What you have to do » Return the lines below that contain "agent".
--- START ---
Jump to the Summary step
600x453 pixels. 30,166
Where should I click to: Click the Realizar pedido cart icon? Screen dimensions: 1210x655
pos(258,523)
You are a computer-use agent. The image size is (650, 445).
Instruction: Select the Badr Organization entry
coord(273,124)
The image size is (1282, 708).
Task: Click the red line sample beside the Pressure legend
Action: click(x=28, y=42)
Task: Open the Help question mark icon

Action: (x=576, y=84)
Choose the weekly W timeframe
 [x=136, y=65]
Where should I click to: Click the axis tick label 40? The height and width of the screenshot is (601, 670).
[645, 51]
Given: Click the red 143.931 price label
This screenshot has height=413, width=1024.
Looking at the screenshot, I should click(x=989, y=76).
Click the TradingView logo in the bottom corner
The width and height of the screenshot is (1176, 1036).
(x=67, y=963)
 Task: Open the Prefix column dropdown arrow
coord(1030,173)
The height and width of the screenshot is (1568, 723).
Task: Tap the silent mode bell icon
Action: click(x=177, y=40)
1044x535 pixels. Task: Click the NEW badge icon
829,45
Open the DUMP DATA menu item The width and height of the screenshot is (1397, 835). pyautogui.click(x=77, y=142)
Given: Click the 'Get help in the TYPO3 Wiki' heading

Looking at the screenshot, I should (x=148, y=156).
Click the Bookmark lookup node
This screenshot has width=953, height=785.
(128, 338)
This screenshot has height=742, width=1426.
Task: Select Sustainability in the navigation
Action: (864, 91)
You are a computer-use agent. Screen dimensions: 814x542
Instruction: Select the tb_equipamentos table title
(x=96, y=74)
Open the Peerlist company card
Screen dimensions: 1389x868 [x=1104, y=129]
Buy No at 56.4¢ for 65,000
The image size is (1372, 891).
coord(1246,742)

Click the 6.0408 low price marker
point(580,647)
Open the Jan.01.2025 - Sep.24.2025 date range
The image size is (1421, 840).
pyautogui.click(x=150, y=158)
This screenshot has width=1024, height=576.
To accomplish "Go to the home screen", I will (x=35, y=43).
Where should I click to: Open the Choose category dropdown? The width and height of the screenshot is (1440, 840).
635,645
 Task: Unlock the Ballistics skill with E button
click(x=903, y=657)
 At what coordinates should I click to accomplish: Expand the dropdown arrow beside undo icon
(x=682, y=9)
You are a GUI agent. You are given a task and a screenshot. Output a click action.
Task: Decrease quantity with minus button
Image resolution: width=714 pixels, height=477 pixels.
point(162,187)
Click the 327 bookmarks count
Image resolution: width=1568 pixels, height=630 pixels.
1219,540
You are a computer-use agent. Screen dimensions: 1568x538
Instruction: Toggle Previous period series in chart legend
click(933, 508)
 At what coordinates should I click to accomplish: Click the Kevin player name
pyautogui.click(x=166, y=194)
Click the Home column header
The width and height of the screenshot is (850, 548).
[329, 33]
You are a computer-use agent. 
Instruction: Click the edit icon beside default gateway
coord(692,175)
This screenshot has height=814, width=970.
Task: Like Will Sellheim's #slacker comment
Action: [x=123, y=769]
--- END ---
Answer to the problem »
You are a computer-use agent. The image size is (650, 445).
You are a computer-use agent. Screen dimensions: 814x542
You are a GUI agent. You are given a task and a screenshot. Output a click action.
You are a computer-use agent. Screen dimensions: 1568x538
You are a computer-use agent. 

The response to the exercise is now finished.